Inventory Management: In order to minimize overall cost of inventory, Acme Co. practices just-in-time inventory on the production line to the greatest extent possible. However, there is a requirement for a warehouse at the production location to ensure a continuation of operations in the event of production variation. This warehouse space is limited in capacity in order to minimize the carrying costs of inventory and help prevent the possibility of having obsolete stock. Acme Co. orders its parts using the economic order quantity called for by the purchasing department.
Suppliers: Acme has been in business for over a decade and now has established purchasing relationships with several key suppliers of the raw materials such as metal, rubber, plastics, and so on. Since Acme's production levels vary greatly throughout the year, its ordering levels vary greatly as well.
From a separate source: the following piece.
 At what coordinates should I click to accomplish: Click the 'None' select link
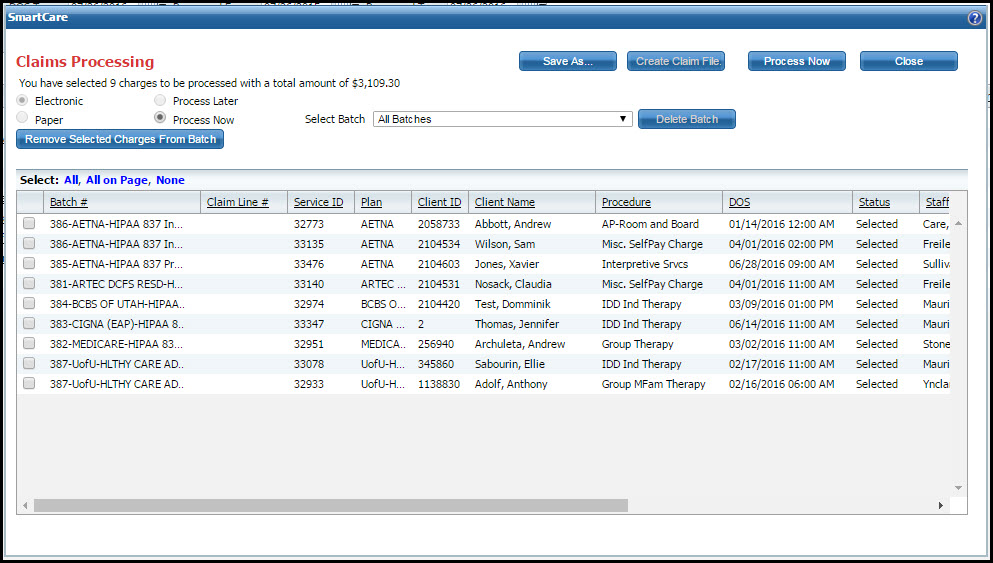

Distributors: Acme does not retail its bicycles directly to the public but ships to two different wholesalers that have distribution centers in the geographic region. One is located in Denver, CO, and the other is in Omaha, NE. The shipping costs for each of these wholesalers' locations differ, and this amount affects the profitability of the final sale. It is important to consider the shipping costs, as this greatly affects profitability, and the plant accountant is concerned about the rising costs of shipping. Data for calculating shipping costs is given in the case study data sheet. The SCM must provide accurate estimates of shipping costs to the plant accountant to ensure sufficient cash flow to cover operating expenses.
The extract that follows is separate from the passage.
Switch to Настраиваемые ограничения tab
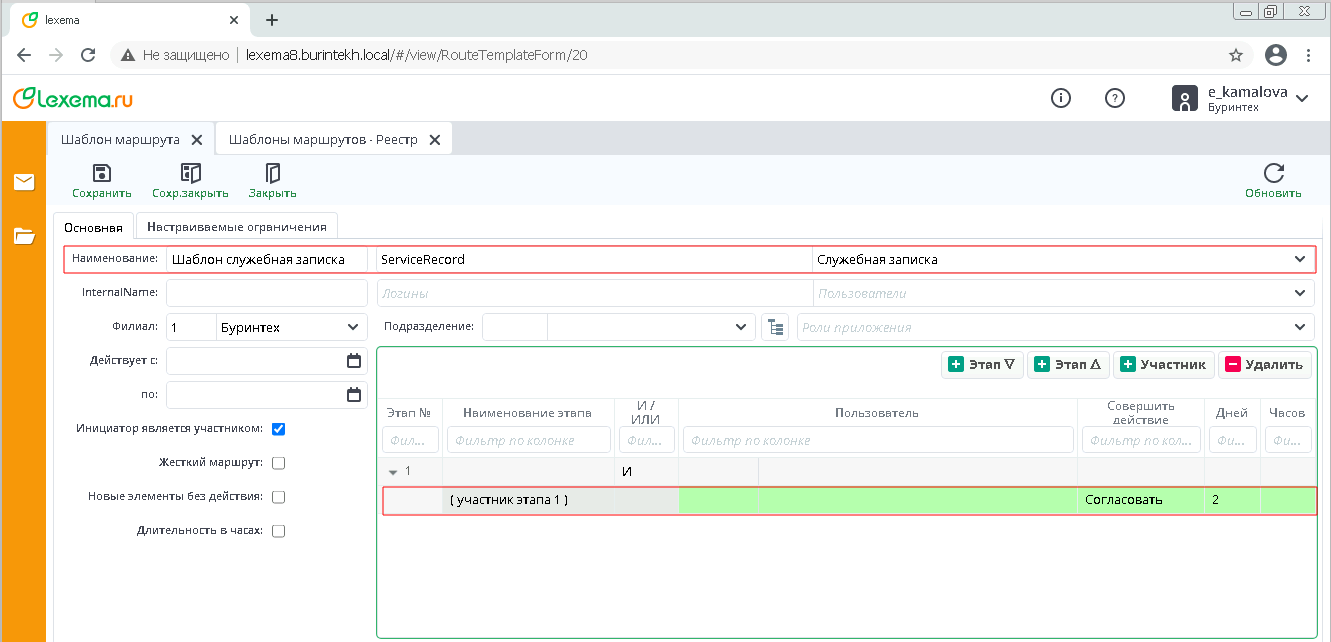 (236, 227)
Product support: Acme Co. prides itself on having a very durable product, and each bicycle comes with a limited warranty for 1 year from date of purchase. In order to support this warranty policy, Acme Co. maintains a set-aside amount of capital to honor warranty claims by way of a warranty liability account. This set-aside is based on the historical failure rates and the sales within the warranty period. The plant accountant must ensure that the right amount of money is available in the warranty liability account. If the amount is too small, Acme Co. will not be able to honor its warranty commitments to its customers. However, since the warranty liability account must be kept in a very liquid form in order to cover the variances of honoring warranties, this amount accrues very little interest and could make much greater interest for the company if the money were used for other purposes. Data needed for calculating the amount of the warranty liability is given in the case study data sheet. The amount of the liability is based on the production costs for the estimated percentage of warranty claims, for each type of bicycle, plus the average transportation costs of the two distributors, for that same number of bicycles.
Questions: Case Analysis Scenario and Questions
You are an SCM for Acme Co., and the plant director wants to ensure that there will be sufficient logistic support for the anticipated production schedule. A key question for the plant director is "Will I be able to meet the production requirement of the anticipated market demand given my capacity?" The plant accountant is also concerned about profit given the rising cost of materials and shipping costs. Some of the key questions on the plant accountant's mind are "What will this production run cost so that I can ensure that we have adequate cash flows?" and "What will our profit be given our product mix and shipping costs?" Use the accompanying case study data sheet for the underlying data. In order to answer their concerns, answer the following questions:
The accountant was going over last fiscal year's sales to calculate profit and is interested in December through March. In February and March, backorder spare parts necessitated that the metals were outsourced. What was the pre-shipping profit for those months?